# [EXERCISE OBJECTIVE]
Swap "screenshot" for "capture" in the records between the lines holding "Describe the element at coordinates (67, 253)" and "What do you see at coordinates (2143, 512)", inclusive, and write those lines out again with nothing else changed.

[Collected data]
* Start *
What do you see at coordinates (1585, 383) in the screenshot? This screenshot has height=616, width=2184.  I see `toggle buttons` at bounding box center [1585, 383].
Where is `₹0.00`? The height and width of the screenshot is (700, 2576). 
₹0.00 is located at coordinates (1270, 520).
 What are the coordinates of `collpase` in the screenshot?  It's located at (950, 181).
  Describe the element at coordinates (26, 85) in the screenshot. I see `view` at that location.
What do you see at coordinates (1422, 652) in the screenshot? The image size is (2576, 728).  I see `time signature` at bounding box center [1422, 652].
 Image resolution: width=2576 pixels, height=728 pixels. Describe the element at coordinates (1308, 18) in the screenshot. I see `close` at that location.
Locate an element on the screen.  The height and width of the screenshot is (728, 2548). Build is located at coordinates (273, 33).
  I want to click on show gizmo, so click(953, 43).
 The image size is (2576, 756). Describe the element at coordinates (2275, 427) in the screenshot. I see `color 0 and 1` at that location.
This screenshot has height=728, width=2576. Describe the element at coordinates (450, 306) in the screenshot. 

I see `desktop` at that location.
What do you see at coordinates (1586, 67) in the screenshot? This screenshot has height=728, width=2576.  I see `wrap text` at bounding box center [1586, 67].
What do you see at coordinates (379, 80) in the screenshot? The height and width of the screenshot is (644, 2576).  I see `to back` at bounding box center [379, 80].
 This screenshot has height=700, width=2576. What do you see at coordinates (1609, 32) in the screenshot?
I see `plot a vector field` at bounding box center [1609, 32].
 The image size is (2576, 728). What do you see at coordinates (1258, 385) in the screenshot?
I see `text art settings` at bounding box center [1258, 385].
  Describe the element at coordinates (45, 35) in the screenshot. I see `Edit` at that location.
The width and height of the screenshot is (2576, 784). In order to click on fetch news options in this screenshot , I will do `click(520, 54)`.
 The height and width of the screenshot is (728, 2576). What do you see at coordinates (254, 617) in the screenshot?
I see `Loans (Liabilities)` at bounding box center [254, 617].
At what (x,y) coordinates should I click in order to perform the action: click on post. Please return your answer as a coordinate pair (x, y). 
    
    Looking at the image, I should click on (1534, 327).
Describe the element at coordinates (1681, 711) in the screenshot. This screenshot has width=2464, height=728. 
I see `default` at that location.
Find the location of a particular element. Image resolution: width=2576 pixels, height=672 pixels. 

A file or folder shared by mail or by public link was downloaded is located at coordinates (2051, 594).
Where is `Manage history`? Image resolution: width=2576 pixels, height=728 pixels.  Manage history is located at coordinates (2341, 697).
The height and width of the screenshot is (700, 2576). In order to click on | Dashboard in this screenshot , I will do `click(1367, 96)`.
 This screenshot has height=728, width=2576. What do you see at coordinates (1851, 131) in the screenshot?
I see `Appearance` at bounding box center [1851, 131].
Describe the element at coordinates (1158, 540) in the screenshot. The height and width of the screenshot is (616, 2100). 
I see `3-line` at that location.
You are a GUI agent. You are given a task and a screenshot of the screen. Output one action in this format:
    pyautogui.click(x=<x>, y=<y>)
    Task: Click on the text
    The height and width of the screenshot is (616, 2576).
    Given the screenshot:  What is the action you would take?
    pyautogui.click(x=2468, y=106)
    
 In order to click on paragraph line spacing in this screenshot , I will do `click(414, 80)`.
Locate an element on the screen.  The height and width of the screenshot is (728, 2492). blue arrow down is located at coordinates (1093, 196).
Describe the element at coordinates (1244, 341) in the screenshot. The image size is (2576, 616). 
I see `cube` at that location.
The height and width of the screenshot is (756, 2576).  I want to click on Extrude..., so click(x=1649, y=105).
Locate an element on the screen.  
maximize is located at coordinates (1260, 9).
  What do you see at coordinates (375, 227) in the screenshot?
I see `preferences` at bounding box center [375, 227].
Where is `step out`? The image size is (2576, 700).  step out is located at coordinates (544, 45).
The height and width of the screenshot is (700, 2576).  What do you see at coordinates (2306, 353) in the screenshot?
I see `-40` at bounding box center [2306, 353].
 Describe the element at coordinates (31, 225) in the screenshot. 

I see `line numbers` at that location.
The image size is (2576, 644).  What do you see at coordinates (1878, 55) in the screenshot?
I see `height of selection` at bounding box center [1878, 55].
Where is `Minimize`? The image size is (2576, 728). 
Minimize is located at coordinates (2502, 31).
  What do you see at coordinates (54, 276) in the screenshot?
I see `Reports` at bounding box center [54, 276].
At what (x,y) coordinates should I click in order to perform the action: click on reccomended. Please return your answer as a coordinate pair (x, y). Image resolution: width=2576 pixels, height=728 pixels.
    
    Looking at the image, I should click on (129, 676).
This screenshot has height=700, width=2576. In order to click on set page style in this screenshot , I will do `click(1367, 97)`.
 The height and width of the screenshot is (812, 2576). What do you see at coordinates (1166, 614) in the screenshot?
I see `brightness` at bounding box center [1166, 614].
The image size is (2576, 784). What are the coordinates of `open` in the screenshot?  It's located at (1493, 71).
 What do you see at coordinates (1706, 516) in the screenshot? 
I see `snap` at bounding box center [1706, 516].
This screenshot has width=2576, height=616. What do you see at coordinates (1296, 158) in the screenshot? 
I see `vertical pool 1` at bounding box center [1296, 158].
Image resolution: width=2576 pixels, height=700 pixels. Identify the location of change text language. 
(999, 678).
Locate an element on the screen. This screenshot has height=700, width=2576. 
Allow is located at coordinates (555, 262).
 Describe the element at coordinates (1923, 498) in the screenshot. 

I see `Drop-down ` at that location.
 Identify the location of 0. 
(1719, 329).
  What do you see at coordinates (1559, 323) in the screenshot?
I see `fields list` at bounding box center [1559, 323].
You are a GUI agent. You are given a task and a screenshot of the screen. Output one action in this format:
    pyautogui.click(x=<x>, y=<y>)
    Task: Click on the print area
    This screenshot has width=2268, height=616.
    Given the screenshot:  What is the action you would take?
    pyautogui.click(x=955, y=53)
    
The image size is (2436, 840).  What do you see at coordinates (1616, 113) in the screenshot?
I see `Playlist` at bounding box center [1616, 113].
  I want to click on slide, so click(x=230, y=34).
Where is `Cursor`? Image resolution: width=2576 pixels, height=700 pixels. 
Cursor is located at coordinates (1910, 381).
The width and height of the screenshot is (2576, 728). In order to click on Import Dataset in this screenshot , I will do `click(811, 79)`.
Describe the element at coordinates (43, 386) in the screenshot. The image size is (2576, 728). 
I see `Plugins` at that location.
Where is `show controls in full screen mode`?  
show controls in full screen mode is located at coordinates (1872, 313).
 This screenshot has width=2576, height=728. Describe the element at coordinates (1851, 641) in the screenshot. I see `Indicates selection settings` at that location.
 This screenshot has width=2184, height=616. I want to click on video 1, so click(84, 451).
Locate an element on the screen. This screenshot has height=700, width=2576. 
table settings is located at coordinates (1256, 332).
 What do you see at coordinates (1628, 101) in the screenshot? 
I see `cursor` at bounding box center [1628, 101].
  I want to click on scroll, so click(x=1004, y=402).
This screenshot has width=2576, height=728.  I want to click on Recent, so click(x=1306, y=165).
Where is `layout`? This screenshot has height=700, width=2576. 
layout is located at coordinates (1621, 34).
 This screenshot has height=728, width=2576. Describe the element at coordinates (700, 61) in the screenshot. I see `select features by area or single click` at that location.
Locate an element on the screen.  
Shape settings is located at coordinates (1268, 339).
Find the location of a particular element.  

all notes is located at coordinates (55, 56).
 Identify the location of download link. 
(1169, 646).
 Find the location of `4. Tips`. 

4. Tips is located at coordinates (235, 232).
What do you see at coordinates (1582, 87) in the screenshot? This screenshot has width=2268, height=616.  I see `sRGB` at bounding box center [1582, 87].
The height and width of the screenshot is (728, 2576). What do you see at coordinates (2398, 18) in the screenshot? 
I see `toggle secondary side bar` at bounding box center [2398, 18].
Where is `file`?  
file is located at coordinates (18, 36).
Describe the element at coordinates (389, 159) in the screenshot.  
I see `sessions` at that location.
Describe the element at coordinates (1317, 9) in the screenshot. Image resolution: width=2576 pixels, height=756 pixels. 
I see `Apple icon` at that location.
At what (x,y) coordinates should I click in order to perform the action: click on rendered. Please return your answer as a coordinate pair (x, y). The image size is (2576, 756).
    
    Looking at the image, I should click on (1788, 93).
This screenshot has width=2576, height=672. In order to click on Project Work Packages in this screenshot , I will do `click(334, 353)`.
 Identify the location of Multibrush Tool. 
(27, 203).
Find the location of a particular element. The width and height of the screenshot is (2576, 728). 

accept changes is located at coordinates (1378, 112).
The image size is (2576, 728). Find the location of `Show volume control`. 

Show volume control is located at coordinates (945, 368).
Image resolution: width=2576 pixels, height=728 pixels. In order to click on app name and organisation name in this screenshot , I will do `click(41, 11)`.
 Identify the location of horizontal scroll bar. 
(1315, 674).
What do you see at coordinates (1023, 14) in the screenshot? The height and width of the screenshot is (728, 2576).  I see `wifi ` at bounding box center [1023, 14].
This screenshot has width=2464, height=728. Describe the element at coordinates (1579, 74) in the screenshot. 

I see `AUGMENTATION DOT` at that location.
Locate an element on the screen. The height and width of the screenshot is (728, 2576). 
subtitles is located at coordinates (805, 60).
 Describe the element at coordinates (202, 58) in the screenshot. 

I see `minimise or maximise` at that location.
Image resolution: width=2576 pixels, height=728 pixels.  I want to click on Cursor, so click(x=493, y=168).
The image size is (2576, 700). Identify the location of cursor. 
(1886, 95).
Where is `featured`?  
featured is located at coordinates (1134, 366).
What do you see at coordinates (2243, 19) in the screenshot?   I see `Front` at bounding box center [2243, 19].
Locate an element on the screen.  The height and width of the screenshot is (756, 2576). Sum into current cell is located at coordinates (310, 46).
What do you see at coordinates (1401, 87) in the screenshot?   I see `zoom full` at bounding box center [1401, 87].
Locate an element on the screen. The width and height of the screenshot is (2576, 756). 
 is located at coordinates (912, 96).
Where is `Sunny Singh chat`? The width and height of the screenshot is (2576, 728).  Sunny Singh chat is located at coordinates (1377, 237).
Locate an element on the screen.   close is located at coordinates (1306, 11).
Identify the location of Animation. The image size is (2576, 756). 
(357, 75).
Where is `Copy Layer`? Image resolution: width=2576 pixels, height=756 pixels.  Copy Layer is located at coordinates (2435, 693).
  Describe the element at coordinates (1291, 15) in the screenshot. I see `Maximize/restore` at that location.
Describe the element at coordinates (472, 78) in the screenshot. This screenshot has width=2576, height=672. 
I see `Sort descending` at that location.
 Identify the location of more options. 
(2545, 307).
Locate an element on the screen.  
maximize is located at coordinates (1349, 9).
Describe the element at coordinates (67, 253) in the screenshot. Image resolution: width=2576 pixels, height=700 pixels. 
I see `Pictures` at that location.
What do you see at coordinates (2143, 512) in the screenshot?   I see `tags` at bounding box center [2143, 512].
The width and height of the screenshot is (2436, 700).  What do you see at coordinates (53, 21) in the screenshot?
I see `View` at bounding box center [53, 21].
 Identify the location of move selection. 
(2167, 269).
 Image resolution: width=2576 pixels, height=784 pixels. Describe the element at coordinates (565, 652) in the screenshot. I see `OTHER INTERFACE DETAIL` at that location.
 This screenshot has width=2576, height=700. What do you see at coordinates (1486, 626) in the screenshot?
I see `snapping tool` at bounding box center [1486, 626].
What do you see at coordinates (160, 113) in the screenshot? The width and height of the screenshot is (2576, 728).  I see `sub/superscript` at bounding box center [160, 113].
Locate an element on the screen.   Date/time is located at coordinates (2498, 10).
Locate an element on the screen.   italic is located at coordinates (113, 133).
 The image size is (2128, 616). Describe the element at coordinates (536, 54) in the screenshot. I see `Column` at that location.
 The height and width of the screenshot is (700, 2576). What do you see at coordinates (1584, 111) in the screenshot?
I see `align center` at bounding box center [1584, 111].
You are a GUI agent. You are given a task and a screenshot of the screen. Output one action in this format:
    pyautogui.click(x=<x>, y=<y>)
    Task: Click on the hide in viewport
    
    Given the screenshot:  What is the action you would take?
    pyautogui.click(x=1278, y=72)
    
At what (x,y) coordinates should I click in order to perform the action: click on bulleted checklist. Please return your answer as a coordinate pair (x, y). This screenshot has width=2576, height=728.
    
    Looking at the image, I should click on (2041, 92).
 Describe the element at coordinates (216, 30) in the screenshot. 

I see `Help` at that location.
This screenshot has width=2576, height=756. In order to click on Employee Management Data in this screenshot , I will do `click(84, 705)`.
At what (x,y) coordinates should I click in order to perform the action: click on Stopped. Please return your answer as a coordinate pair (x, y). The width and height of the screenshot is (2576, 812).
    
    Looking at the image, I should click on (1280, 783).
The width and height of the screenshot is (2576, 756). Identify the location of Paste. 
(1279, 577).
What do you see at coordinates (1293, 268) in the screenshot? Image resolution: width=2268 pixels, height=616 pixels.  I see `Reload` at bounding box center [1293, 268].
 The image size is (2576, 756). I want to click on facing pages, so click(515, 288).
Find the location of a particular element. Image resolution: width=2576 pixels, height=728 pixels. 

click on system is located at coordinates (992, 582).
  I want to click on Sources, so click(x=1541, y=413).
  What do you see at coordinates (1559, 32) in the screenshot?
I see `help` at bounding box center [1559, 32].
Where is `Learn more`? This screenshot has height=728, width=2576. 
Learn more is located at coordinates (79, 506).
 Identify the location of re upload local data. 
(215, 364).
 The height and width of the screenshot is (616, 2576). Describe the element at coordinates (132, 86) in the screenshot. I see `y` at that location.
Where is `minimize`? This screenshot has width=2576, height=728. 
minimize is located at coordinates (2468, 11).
* End *
# [WRITTEN ANSWER]
Describe the element at coordinates (67, 253) in the capture. Image resolution: width=2576 pixels, height=700 pixels. 
I see `Pictures` at that location.
What do you see at coordinates (2143, 512) in the capture?   I see `tags` at bounding box center [2143, 512].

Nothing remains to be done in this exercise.